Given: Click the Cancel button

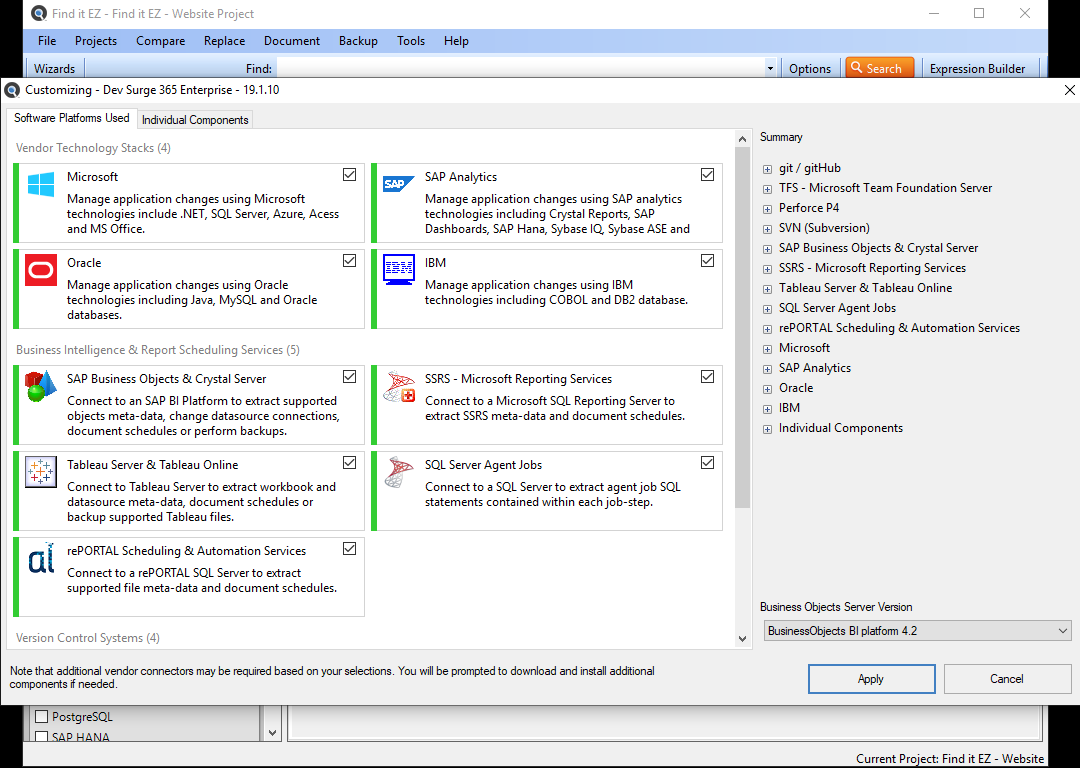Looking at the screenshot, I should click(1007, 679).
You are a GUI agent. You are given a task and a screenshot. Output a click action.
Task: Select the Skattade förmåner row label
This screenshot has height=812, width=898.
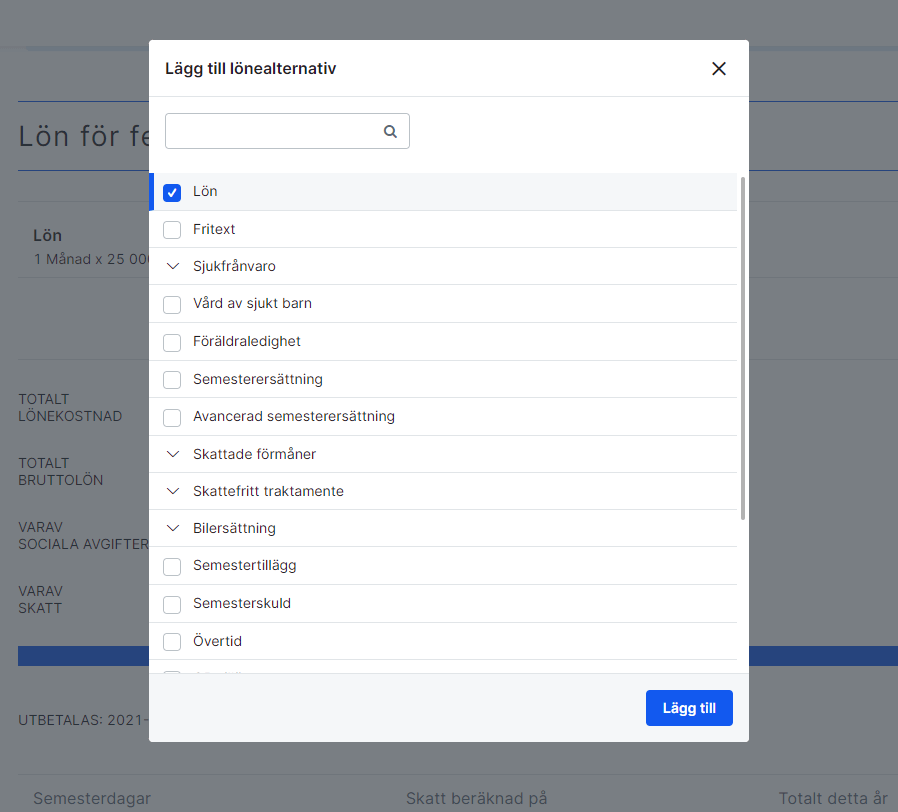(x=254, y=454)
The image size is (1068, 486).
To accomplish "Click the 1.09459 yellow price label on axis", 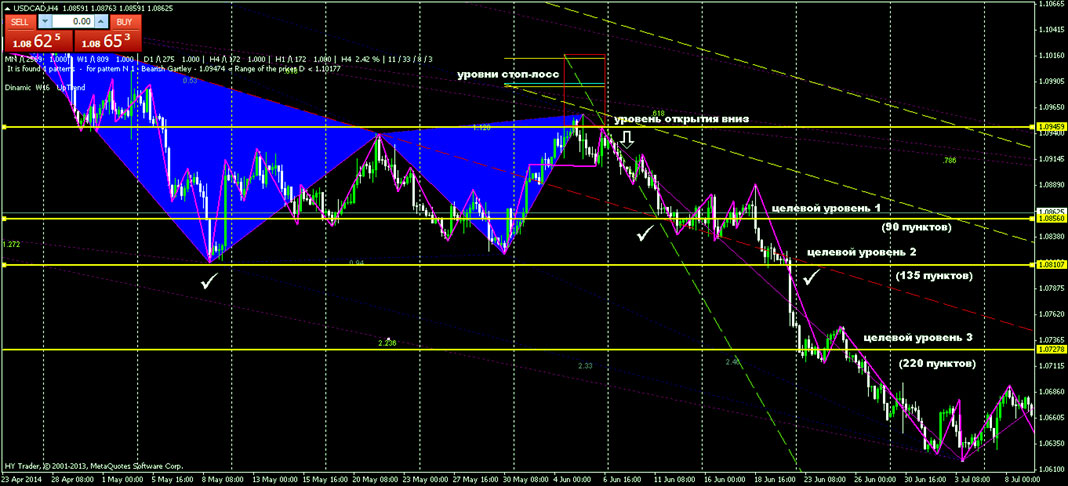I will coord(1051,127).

════════════════

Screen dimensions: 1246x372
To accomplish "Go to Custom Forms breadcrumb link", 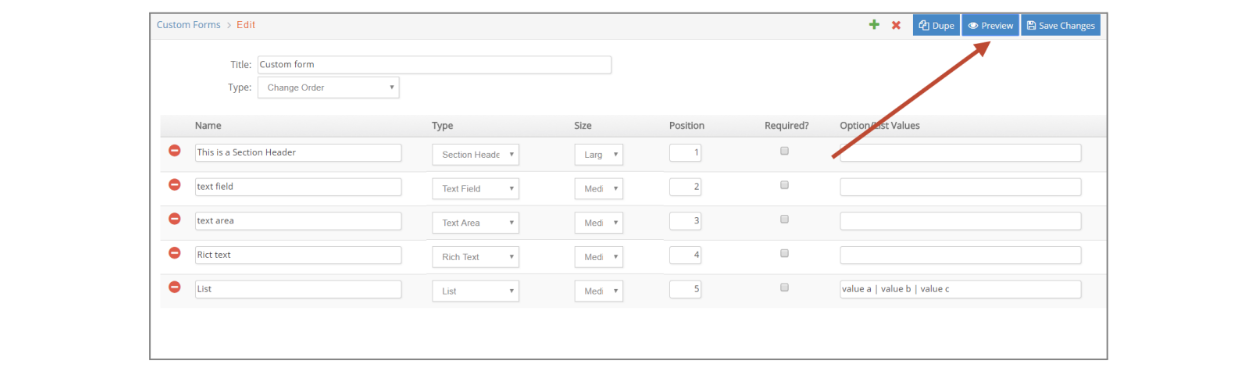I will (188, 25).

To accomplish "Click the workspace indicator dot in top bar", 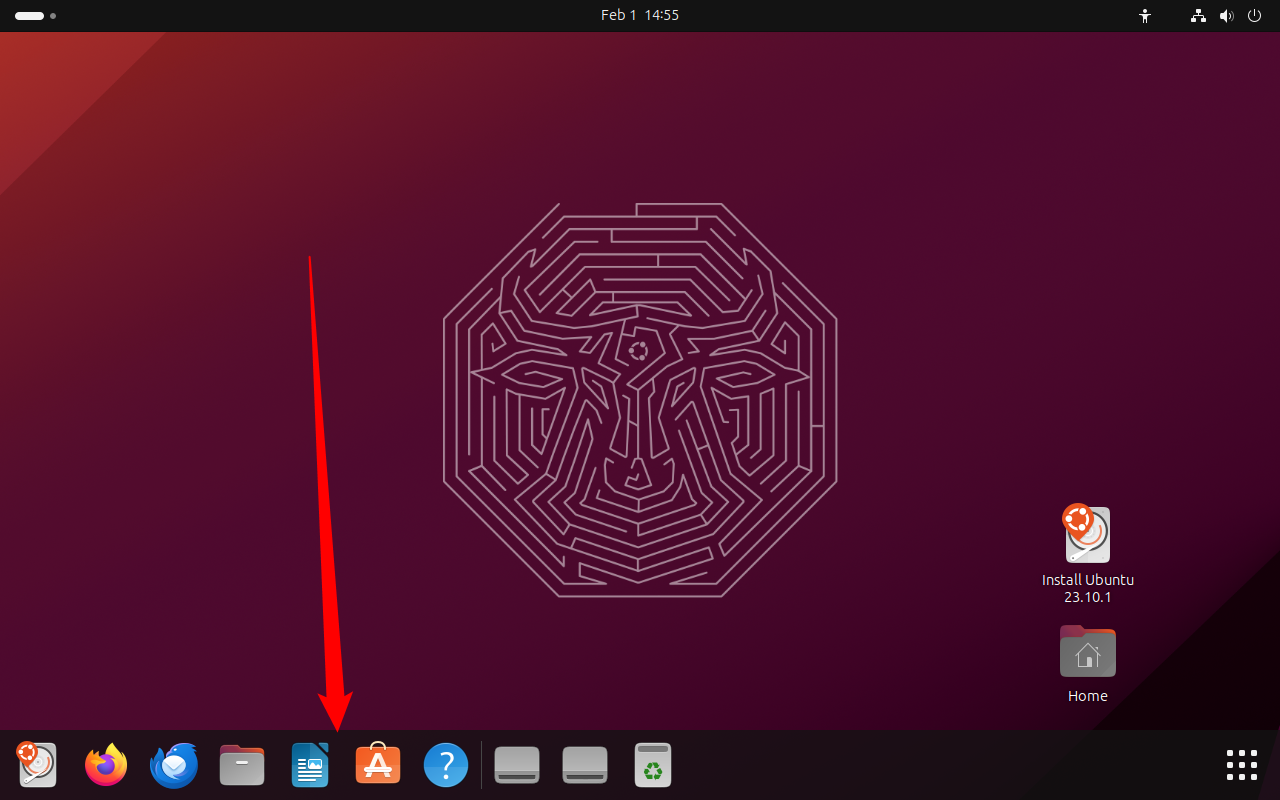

════════════════

**WHAT YOU SHOULD DO**
Lines from the one above containing "Given: Click the Cancel button" down to the one containing "The image size is (1068, 486)." should be transcribed exactly, with both ends kept and no pictures.

**RESULT**
Given: Click the Cancel button

Looking at the screenshot, I should click(1007, 679).
You are a GUI agent. You are given a task and a screenshot. Output a click action.
Task: Select the Skattade förmåner row label
This screenshot has height=812, width=898.
(x=254, y=454)
The image size is (1068, 486).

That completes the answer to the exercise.